Funcionarios de la ONU apuntaron fuertes indicios de posible limpieza étnica en Gaza y Cisjordania. Autor: Tomado de La Jornada Publicado: 19/05/2026 | 10:52 pm
Tres palestinos más fueron asesinados en Gaza como parte de lo que Naciones Unidas llama un proceso continuo de limpieza étnica.
Israel continúa extendiendo la llamada Línea Amarilla que separa el territorio que mantiene bajo control militar desde el alto el fuego concertado el año pasado.
Según reportó Palestine Chronicle, funcionarios de la ONU apuntaron fuertes indicios de desplazamiento forzado y posible limpieza étnica en Gaza y Cisjordania.
El corresponsal de Al Mayadeen en Gaza también informó que pescadores palestinos resultaron heridos por disparos de la armada israelí frente a la costa de Khan Yunis, en el sur de la Franja de Gaza.
Las últimas víctimas ocurrieron cerca de la rotonda de Bani Suheila, al este de Khan Yunis, donde un ataque con drones israelíes mató a un palestino e hirió a otro.
Según las autoridades sanitarias de Gaza, el número de palestinos muertos desde que entró en vigor el alto el fuego ha llegado a 880, mientras que otros 2 605 han resultado heridos y se han producido 776 rescates y recuperaciones adicionales.
Las víctimas desde el comienzo de la guerra de Israel contra Gaza, en octubre de 2023, ascienden a 72 772 palestinos muertos y 172 707 heridos.
Las Naciones Unidas emitieron algunas de sus advertencias más enérgicas en las últimas semanas.
En un nuevo informe, el Alto Comisionado de las Naciones Unidas para los Derechos Humanos, Volker Türk, afirmó que las acciones llevadas a cabo por Israel desde octubre de 2023 representan graves violaciones del derecho internacional.
En algunos casos, dijo, podrían constituir crímenes de guerra y crímenes de lesa humanidad.

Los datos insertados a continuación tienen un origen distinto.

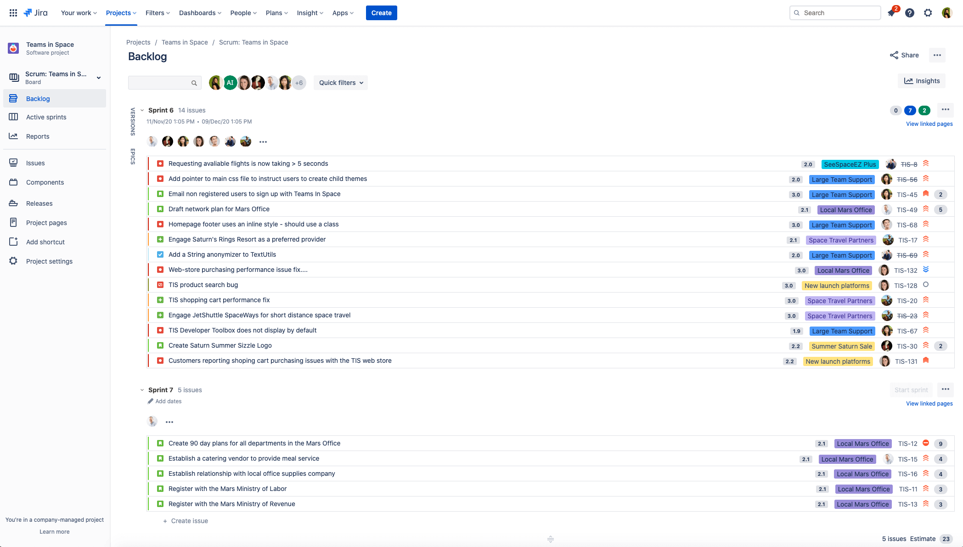Open the Quick filters dropdown menu
Viewport: 963px width, 547px height.
click(341, 82)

Türk instó a Israel a cumplir con la orden emitida en 2024 por la Corte Internacional de Justicia, que exige medidas destinadas a prevenir el genocidio en Gaza.
Instó a Israel a garantizar que sus fuerzas no cometan actos genocidas y a exigir responsabilidades a los culpables de violaciones e incitación a la violencia.
Mientras tanto, Ajith Sunghay, jefe de la Oficina de Derechos Humanos de la ONU en el territorio palestino ocupado, advirtió que, si bien el alto el fuego redujo la magnitud general de la violencia, los asesinatos y la destrucción de infraestructuras continuaron casi a diario.
El informe también puso de relieve el desplazamiento forzado generalizado tanto en Gaza como en la Cisjordania ocupada.
Funcionarios de la ONU afirmaron que la destrucción de barrios y campos de refugiados, especialmente en las zonas del norte, había obligado a un gran número de palestinos a abandonar sus hogares y advirtieron que existían "fuertes indicios" de que Israel tenía la intención de hacer permanente el desplazamiento.
La Oficina de las Naciones Unidas para la Coordinación de Asuntos Humanitarios (OCHA) advirtió que las condiciones de vida en Gaza siguen siendo catastróficas.
La agencia afirmó que la mayoría de los residentes permanecen desplazados.
Asimismo, enfrentan graves riesgos para la salud y el medio ambiente en medio de los continuos ataques dirigidos contra las zonas residenciales.
Según la OCHA, solo uno de cada dos camiones de ayuda humanitaria que entraron en Gaza desde Egipto, durante los primeros diez días de mayo, logró descargar su cargamento a través de los pasos fronterizos controlados por Israel.
La agencia también citó estimaciones de la Organización Mundial de la Salud que indican que más de 43 000 palestinos en Gaza han sufrido lesiones que les han cambiado la vida, mientras que los sistemas de rehabilitación siguen sometidos a una enorme presión.
El informe también señaló un aumento drástico en los ataques de los colonos, indicando que los incidentes con víctimas y daños a la propiedad se habían multiplicado por catorce en comparación con el promedio de 2020.
En la Cisjordania ocupada, la OCHA informó que las fuerzas israelíes demolieron 45 estructuras propiedad de palestinos entre el 5 y el 11 de mayo.